Keeping references explicit helps here.

The version of the code. The dataset snapshot. The model checkpoint. Not everything needs to be embedded in the paper itself, but it should be clear where it comes from.

A paper only stays accurate if it points to the exact versions behind it.

Where This Starts to Converge

At some point, we started standardizing this internally. Same structure, same build setup, same expectations across different papers. It made starting new work easier, but more importantly, it made older work easier to revisit.

That effort eventually turned into a small project, something we now refer to as Research PaperOps. The idea is straightforward. Apply the same discipline used for code to research papers.

Not a heavy system. Just enough structure so that papers behave like the rest of the project.

Once papers follow the same workflow as code, the technical friction disappears. You still have to deal with the actual difficulty of writing and editing, but you're no longer fighting the build system or hunting for lost figures.

Where This Turns Into Something Concrete

This approach evolved beyond just a way to think about papers.

We set up several repositories with the same structure, similar Continuous Integration (CI), and consistent expectations for building and version tracking. This made starting new projects faster, but the real win was that older papers didn't break over time. They stayed buildable and stayed linked to the right version of the code, even years later.

After repeating the setup multiple times, rebuilding it felt redundant.

We extracted these patterns into a small public project; not a framework, but a baseline: a template, build pipeline, and structure reflecting our practical usage.

The project is called Research PaperOps.

It follows the same ideas described here. The paper lives in version control. Builds happen in a controlled environment. Outputs are reproducible. And each version of the paper can be traced back to the system behind it.

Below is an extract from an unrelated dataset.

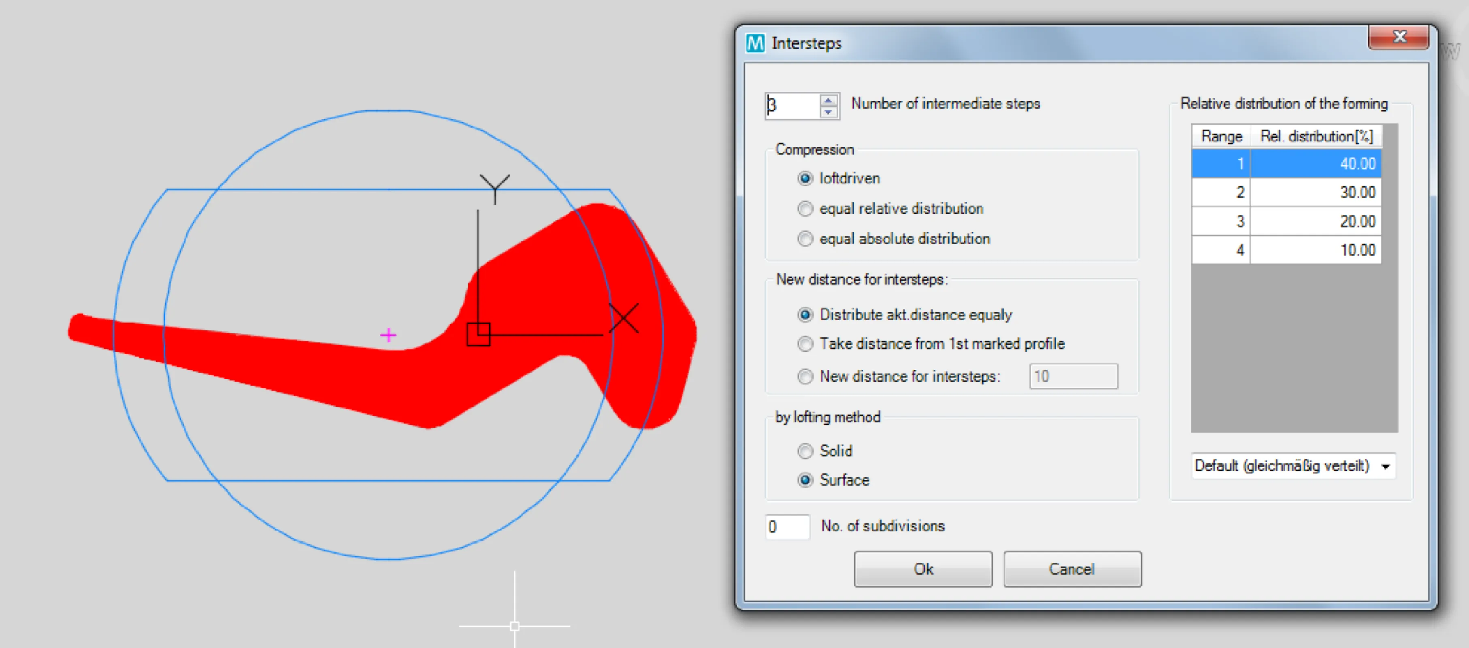Choose Take distance from 1st marked profile
Viewport: 1469px width, 648px height.
805,344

It is not trying to cover every workflow. It just removes the repetitive parts so the focus stays on the content.

At some point, it is worth turning the workflow itself into something reusable.

Reproducibility Shows Up Here Too

The same issues discussed earlier come back.

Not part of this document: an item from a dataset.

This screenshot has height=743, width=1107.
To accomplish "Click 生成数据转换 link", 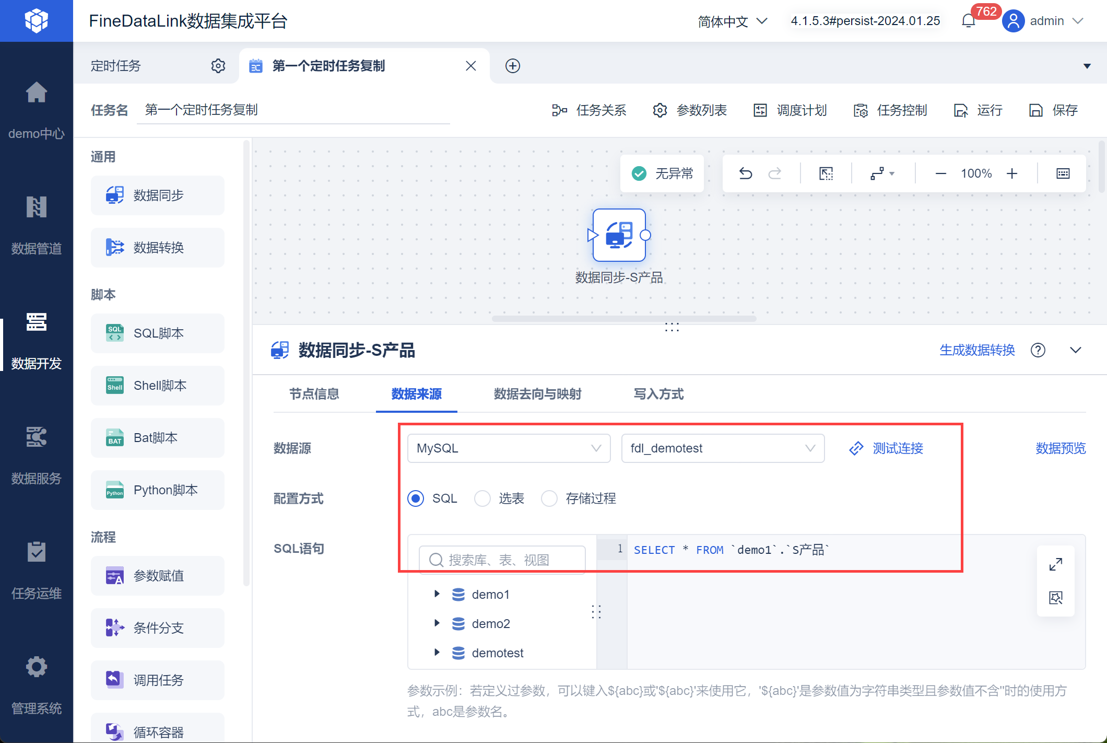I will 977,350.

Reproducibility is not only about code and models. It also includes the paper that reports the results.

When someone reads a paper and wants to know exactly where a specific number came from, they should be able to find that path. It does not have to be a perfect trail, but it should be clear enough to follow.

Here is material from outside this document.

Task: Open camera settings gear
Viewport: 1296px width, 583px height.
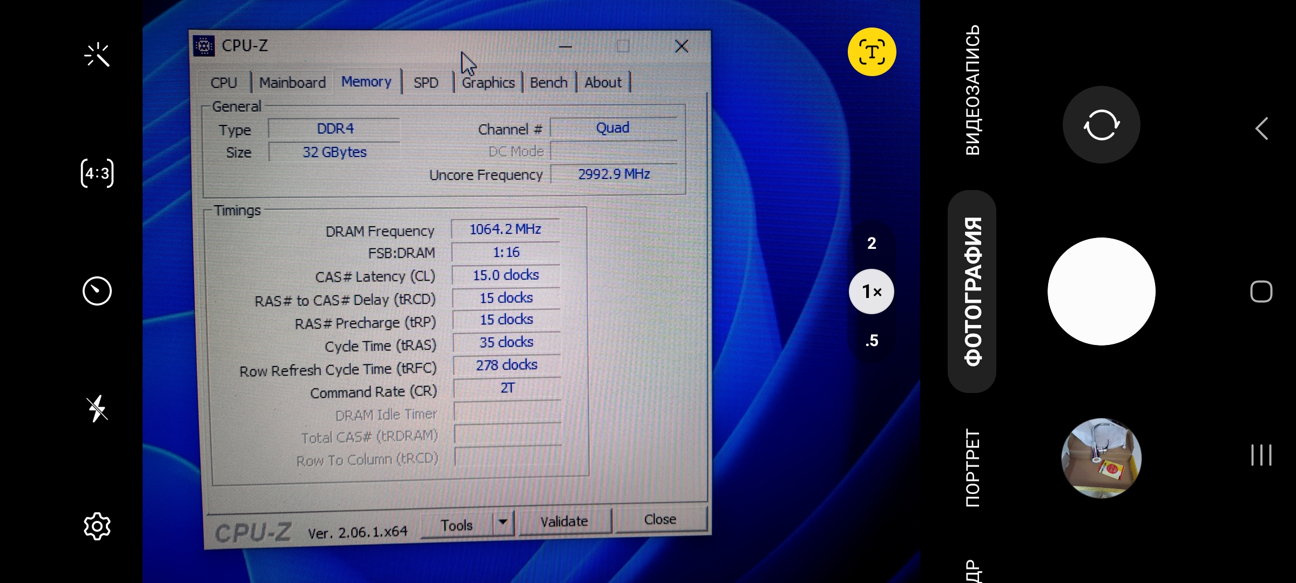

Version control helps. Build automation helps. Explicit links to code and data help.

Without those, the paper becomes a static snapshot. Useful, but harder to connect to the system that produced it.

Reproducibility includes the paper, not just the system behind it.

A Quick Check

A simple check here is similar to the previous ones.

Clone the paper repository. Try to build it. See what happens.

If the build works without manual fixes, most of the structure is in place. If not, the missing pieces tend to be obvious. A dependency is not declared. A file is not included. A step is assumed.

If the paper cannot be built cleanly, something important is missing.

Final Thoughts

At some point, code, models, data, and papers stop feeling like separate pieces.

They are all parts of the same system. They evolve together, and they depend on each other more than it seems at first.

Treating papers in the same way as the rest of the project does not add much overhead. It mostly removes friction. Things become easier to track, easier to rebuild, easier to understand later.

That is usually enough.

Closing the Series

This series started with a simple idea. Open source is not something you do as an afterthought, it affects how you structure things from the beginning.

That applies to code, to models, to data, and also to research.

Once those pieces are aligned, sharing the project becomes a natural step, not a separate effort.

Together, these parts take "Open Source" from being a button you click on GitHub to a design philosophy. They move the goalposts from "here is my code" to "here is a system you can actually trust and build upon."

Open source works best when the whole system is designed to be shared from the start.